Calamity Lane

Curious Code for Curious Coders

Them What Deals With th'Devil...

With my recent spate of GServer problems, I thought I’d post something that, surprisingly, turned out not to be much of a problem at all: turning a Ruby GServer into a Windows service.

First, it helps tremendously if you already have Cygwin installed. If you don’t, you should, as you get lots of UNIX-y command-line goodness (for example, a “Find In Files” functionality (grep) that actually finds stuff in files. Uncanny!)

I’d used Cygwin’s “cygrunsrv” to run Cygwin’s SSH server on Windows, because I love SSH and it seemed like a good idea at the time. I didn’t realize you could use it to create service out of arbitrary programs. With the following command (broken up for readability):

cygrunsrv /
    --install "Bill Gates is Reading My Source Code Service" /
    --path c:/ruby/bin/rubyw.exe /
    --args c:/Projects/source_viewer/source_viewer_server.rb

…you can be running your server under your very own Windows service! (Pardon me while I run gargle with some bleach.)

Basically, you just need a name, the path to your Ruby executable, and the path to your application, and you’re good to go.

Notice here that I’ve used “rubyw.exe” which is a “windowless” version of Ruby. It does not try to open Window’s crippled console, but runs strictly in the background, which is nice if you want to launch a server from a windows shortcut without distracting little black screens popping up.

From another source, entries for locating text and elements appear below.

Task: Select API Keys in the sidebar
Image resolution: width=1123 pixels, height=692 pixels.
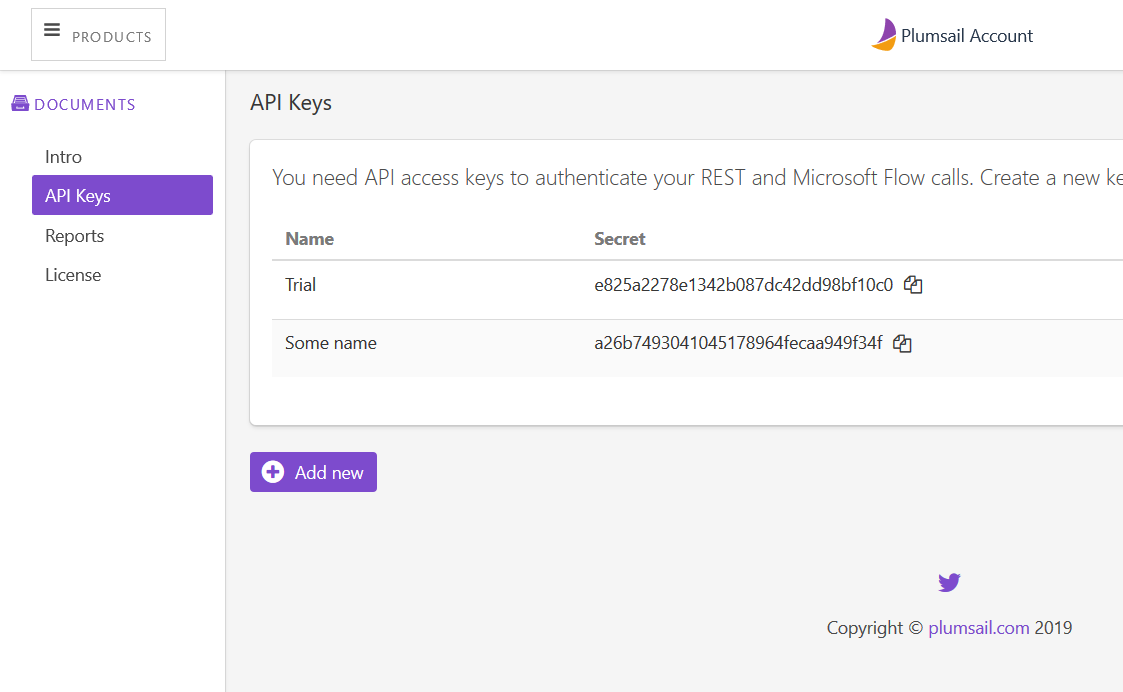Action: click(78, 196)
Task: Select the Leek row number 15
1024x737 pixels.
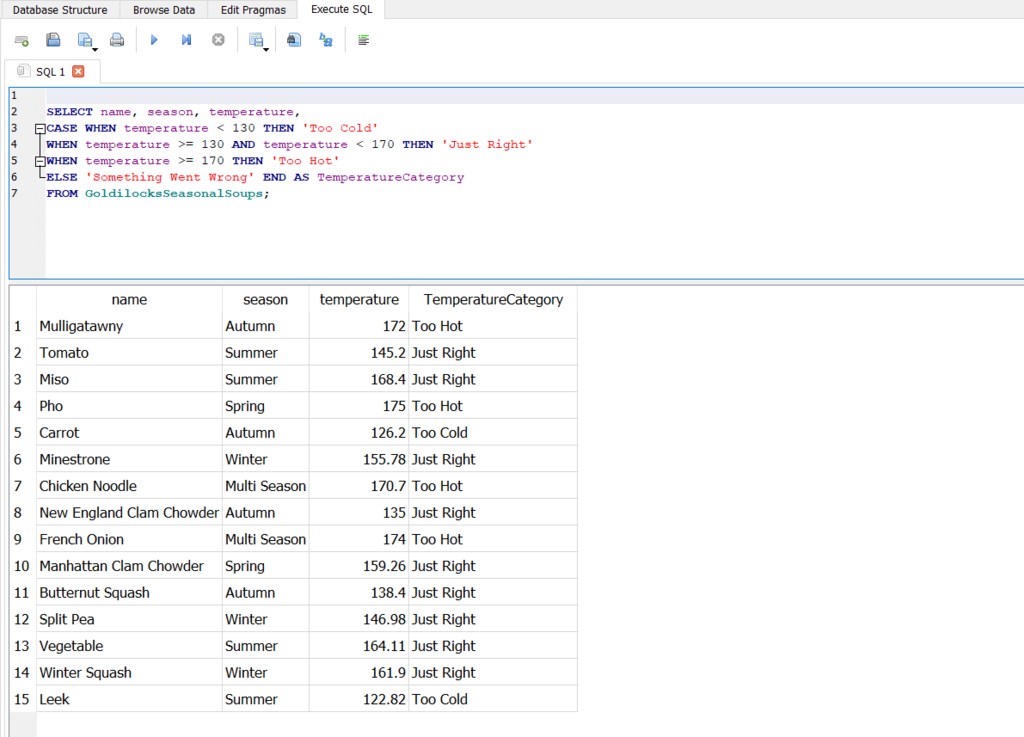Action: (x=20, y=698)
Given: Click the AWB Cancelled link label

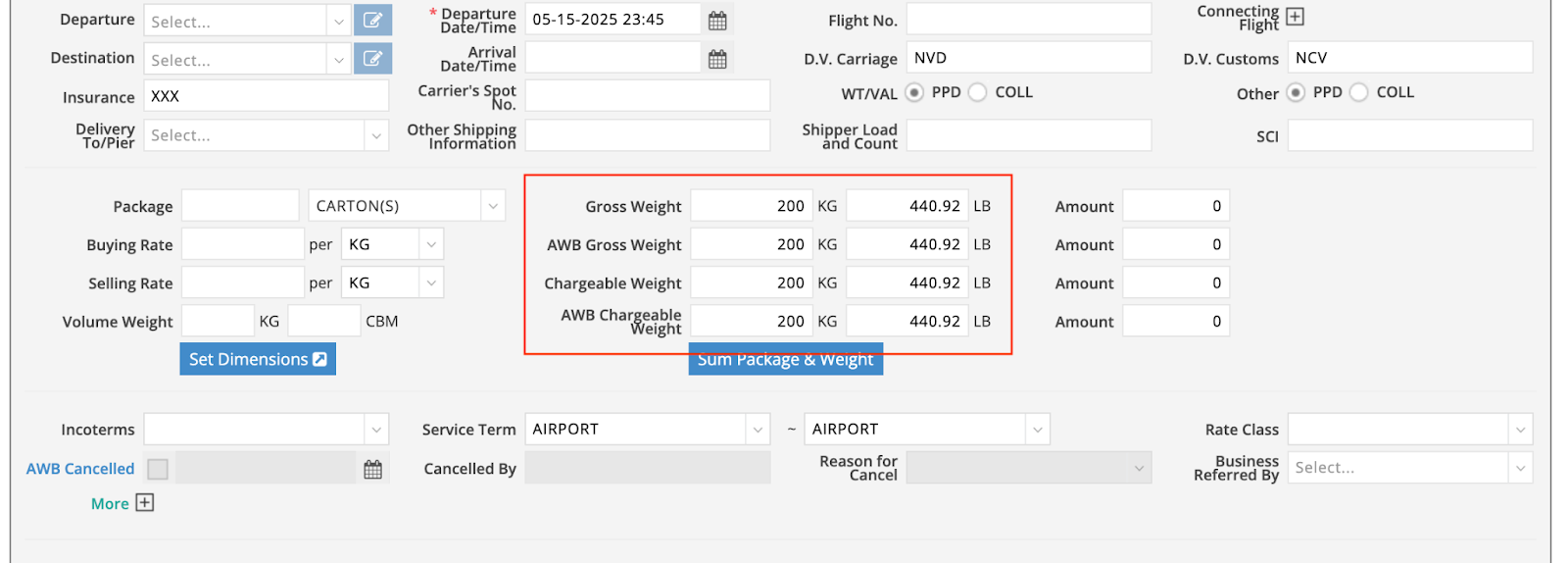Looking at the screenshot, I should (x=80, y=469).
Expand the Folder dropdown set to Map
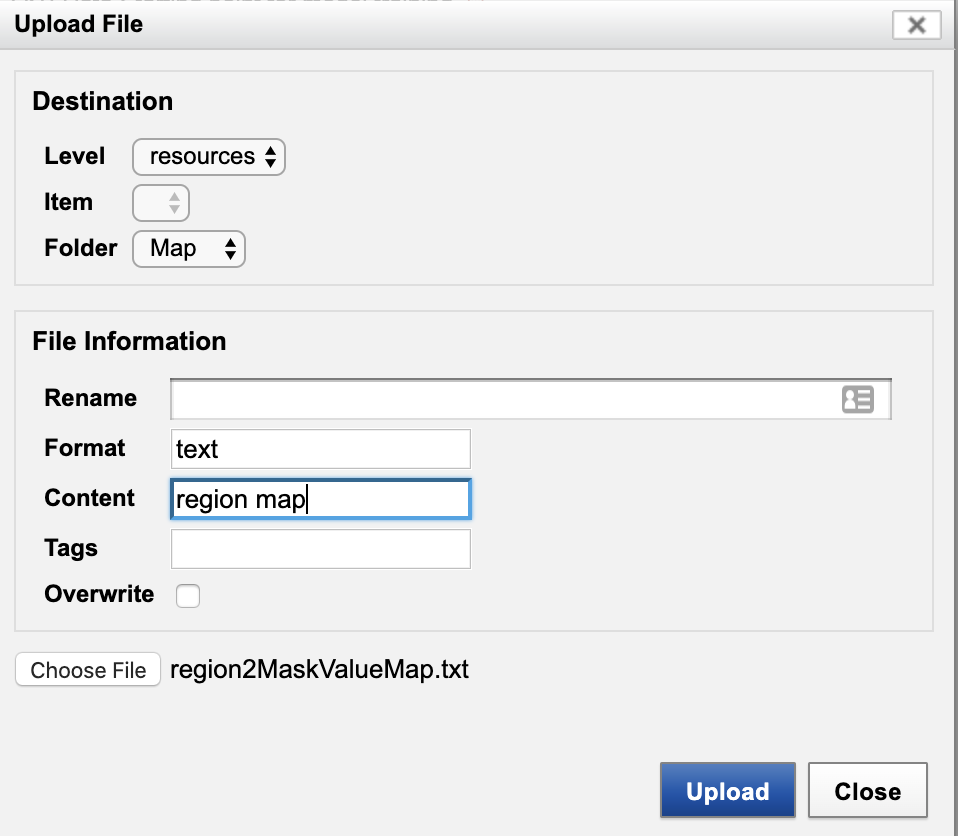This screenshot has width=958, height=836. point(189,249)
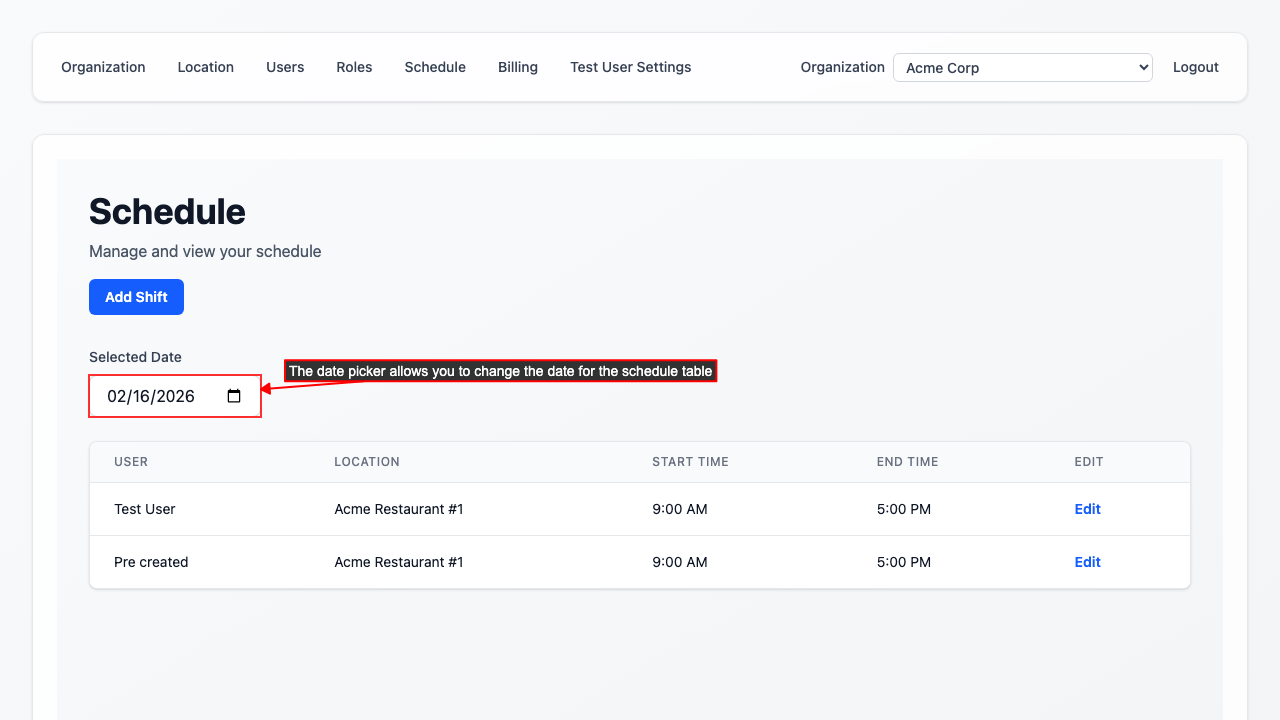The image size is (1280, 720).
Task: Open the Organization page from the navbar
Action: (x=103, y=67)
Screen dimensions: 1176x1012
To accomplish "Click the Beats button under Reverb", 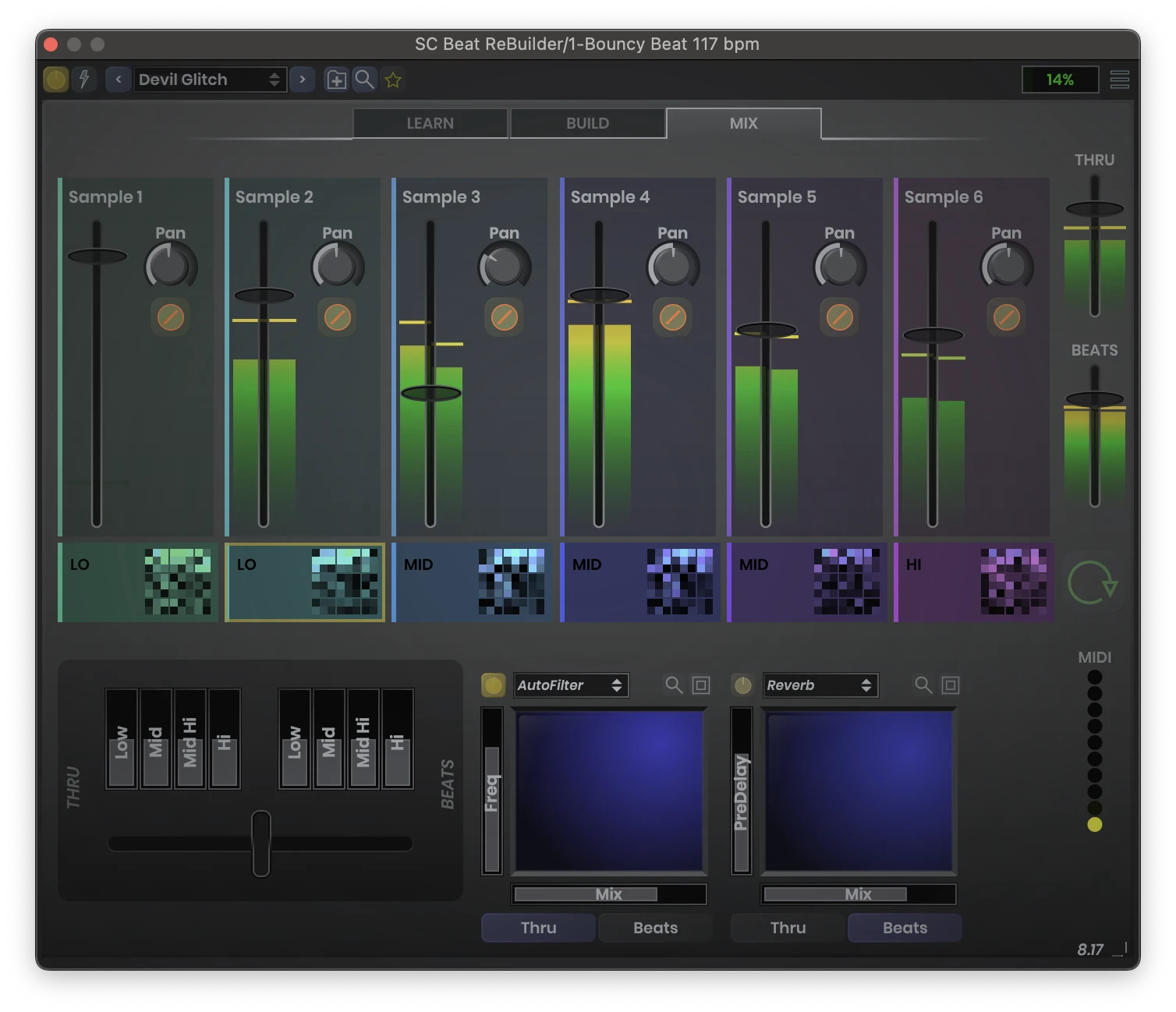I will coord(905,928).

I have no idea if this helps any, but I figured it couldn’t hurt (famous last words).

One other important thing to be aware of is that Windows does not respond to standard system signals, so you will need to add the following method to your server class (as seen here):

def trap(signal)
  Kernel::trap(signal){yield}{loop{sleep 1}} # Stupid Windows...

This lets you stop the service from services.msc– if you don’t have this, chances are good that the whole thing will hang when you try to stop or restart your service.

There are a number of other (probably better) methods to turn programs into Windows services, but this one was quick, easy and served my needs well.